About the job
Leverage predictive modeling techniques to enhance power generation, optimize pricing, reduce costs, and elevate customer experiences across various business outcomes.
Demonstrated expertise in statistical modeling, machine learning, probability theory, algorithms, data mining, unstructured data analytics, and natural language processing.
Proficient in advanced machine learning techniques, including Clustering, Regression, Bayesian methods, tree-based learners, SVM, RF, XGBOOST, time series modeling, dimensionality reduction, SEM, GLM, GLMM, Deep Learning, Neural Networks, Topic Modeling, Multivariate Statistics, K-NN, and Naïve Bayes.
Familiarity with widely used Deep Learning architectures, simulation strategies, scenario analysis, constraint optimization, anomaly detection, semi-supervised and unsupervised learning algorithms using deep learning.
Experience in optimization methods such as Linear Programming, Genetic Algorithms, Simulated Annealing, and Monte Carlo Simulation.
Hands-on experience with emerging technologies like deep learning, NLP, NLG, image processing, recommendation systems, chatbots, voice AI, and video AI.
Proficient in managing the end-to-end data science pipeline: from problem scoping, data discovery and extraction, exploratory data analysis (EDA), modeling, evaluation, insights generation, visualizations, to continuous improvement, maintenance, and tracking business value and impact.
Daily engagement in discussions involving various algorithms and approaches.
Oversee the complete software development lifecycle, including hands-on coding, code reviews, testing, deployment, and documentation. Familiarity with Agile SCRUM and MLOps is highly preferred.
Develop scalable and reusable assets and accelerators while implementing best practices in machine learning.
Collaborate directly with internal technical teams to ensure seamless and effective integration of solutions.

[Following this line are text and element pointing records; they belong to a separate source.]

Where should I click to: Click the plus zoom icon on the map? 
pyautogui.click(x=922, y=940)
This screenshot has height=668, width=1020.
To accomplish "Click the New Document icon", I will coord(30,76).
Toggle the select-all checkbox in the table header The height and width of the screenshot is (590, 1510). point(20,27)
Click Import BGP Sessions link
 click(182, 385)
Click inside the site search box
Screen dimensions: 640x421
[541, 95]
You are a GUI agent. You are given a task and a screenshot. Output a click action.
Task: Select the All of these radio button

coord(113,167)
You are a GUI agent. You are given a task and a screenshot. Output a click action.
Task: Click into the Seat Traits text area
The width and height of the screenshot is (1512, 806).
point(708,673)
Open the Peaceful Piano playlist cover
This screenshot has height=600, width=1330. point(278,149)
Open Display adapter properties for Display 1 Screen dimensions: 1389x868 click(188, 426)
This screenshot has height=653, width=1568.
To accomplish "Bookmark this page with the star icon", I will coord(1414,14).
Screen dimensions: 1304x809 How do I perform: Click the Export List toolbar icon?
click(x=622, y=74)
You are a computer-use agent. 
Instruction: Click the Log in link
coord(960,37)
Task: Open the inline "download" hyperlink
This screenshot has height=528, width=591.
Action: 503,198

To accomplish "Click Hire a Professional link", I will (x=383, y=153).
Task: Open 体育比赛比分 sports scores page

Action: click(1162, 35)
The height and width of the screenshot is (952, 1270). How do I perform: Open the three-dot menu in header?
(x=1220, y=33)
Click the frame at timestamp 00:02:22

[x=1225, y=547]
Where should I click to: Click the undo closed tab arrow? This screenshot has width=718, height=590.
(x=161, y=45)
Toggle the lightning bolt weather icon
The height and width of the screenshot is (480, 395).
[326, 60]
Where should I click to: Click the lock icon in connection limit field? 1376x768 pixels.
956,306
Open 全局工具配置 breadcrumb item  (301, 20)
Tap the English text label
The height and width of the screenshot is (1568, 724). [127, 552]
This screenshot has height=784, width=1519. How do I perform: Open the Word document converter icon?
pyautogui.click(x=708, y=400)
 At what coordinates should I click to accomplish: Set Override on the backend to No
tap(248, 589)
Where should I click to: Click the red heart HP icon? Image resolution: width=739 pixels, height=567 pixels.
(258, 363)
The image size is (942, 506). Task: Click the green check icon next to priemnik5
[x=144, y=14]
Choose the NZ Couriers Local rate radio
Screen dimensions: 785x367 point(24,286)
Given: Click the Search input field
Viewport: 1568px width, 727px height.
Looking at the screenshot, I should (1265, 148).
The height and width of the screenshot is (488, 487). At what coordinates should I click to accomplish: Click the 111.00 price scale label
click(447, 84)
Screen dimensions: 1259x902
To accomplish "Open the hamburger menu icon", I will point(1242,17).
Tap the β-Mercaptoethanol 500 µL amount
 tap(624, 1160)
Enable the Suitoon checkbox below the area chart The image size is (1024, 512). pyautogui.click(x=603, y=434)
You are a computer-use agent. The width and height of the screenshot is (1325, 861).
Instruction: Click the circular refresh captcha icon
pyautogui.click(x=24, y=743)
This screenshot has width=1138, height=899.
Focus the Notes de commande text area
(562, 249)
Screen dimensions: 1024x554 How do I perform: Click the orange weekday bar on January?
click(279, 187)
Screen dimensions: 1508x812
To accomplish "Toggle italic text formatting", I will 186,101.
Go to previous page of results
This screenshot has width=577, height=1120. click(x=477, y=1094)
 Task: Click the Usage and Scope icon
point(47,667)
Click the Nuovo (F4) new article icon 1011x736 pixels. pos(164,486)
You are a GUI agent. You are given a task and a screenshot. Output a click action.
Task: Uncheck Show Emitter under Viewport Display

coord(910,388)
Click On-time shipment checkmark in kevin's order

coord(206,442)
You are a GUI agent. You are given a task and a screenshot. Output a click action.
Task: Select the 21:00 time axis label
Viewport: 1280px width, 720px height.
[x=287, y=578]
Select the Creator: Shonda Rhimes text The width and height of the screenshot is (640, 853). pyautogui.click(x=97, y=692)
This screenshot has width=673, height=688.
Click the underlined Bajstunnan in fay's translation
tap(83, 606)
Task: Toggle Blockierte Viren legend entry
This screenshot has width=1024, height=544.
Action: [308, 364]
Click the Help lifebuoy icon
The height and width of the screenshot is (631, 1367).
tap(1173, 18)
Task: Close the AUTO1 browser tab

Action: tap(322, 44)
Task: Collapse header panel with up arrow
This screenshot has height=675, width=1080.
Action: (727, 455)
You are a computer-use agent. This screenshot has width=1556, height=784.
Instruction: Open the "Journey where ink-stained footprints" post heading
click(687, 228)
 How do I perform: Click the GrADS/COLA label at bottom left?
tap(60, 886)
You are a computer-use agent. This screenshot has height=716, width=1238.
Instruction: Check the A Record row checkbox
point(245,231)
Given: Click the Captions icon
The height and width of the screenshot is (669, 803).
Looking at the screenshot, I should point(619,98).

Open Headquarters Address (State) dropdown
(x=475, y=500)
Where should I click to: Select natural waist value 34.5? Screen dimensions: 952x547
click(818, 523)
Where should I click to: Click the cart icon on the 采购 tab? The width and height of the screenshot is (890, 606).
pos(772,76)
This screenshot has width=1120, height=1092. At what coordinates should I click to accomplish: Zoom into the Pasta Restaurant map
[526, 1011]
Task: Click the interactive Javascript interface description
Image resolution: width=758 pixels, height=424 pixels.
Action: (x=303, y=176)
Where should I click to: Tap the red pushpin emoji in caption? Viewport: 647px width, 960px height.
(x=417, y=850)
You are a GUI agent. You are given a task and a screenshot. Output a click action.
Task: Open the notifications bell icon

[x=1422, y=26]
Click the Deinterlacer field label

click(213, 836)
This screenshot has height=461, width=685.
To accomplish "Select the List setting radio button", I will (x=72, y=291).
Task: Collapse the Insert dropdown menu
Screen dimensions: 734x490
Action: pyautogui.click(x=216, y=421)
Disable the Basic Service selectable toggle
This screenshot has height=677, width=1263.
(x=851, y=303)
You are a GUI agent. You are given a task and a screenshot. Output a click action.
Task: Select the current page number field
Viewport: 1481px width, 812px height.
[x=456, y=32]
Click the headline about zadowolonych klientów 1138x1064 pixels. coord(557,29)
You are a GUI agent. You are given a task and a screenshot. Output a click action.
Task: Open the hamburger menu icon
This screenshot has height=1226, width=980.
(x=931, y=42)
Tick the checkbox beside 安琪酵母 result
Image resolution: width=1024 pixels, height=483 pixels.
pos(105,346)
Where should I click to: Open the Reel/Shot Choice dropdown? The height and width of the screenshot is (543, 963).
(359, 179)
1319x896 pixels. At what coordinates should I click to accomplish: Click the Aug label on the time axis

Conduct market and industry trend analysis in technology, proactively identifying opportunities to propose optimal solutions. Engage in ongoing research on emerging ML techniques and best practices.
Responsible for coding, testing, debugging, evaluating solution/technology options (including Cloud), and documenting the application development process.
Future migration of current analytics applications and pipelines to Cloud environments.